▸ RECORD EXTRACTS:
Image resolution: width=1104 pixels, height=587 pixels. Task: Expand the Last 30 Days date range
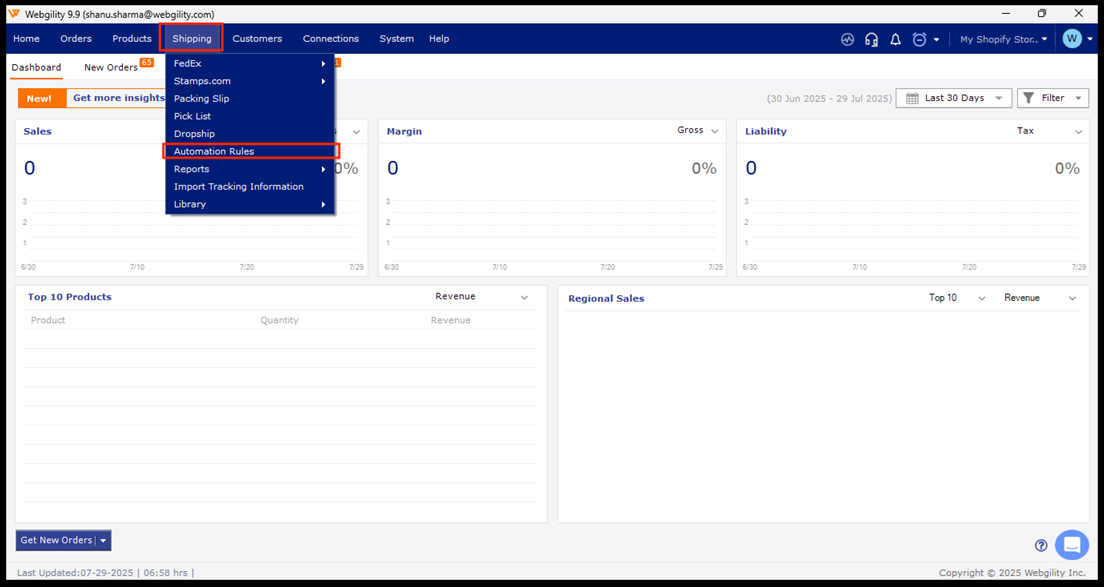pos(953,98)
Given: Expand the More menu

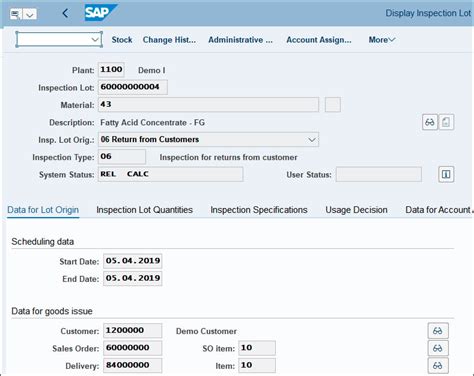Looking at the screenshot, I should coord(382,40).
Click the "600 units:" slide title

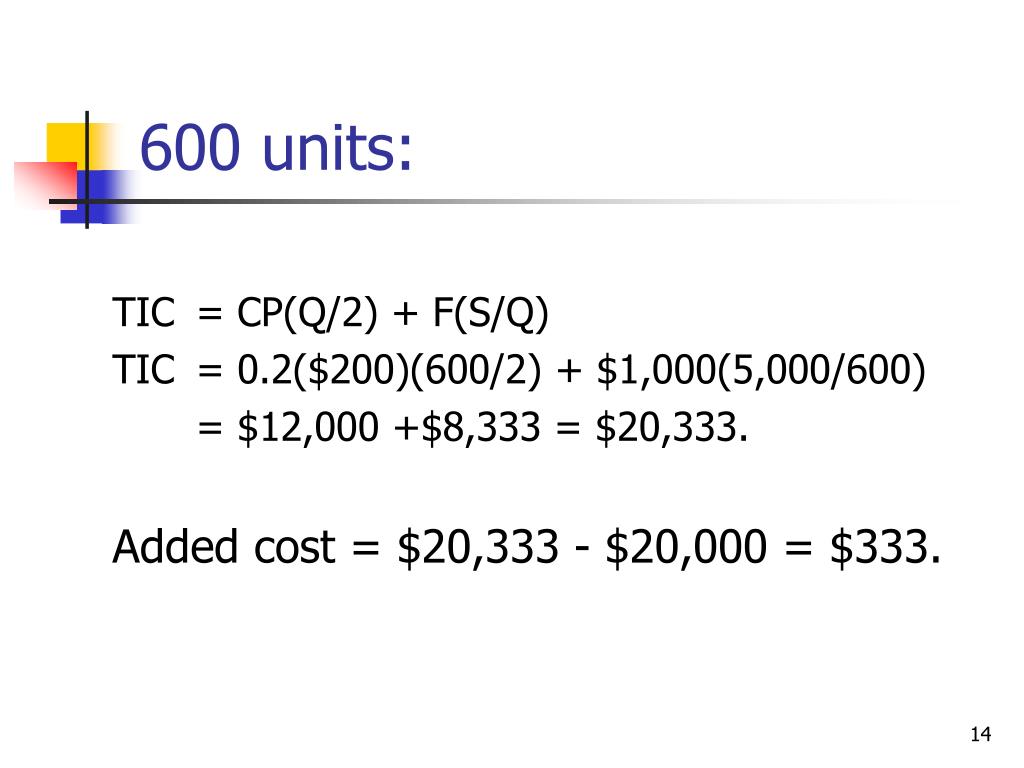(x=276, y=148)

▸ PROBLEM TO SOLVE:
Your answer must be the full listing, copied exactly, with no pictures in it.

▸ EXPECTED OUTPUT:
Image resolution: width=1104 pixels, height=587 pixels. Task: Expand the Last 30 Days date range
pos(953,98)
Given: Expand the More menu

Looking at the screenshot, I should coord(382,40).
Click the "600 units:" slide title

(x=276, y=148)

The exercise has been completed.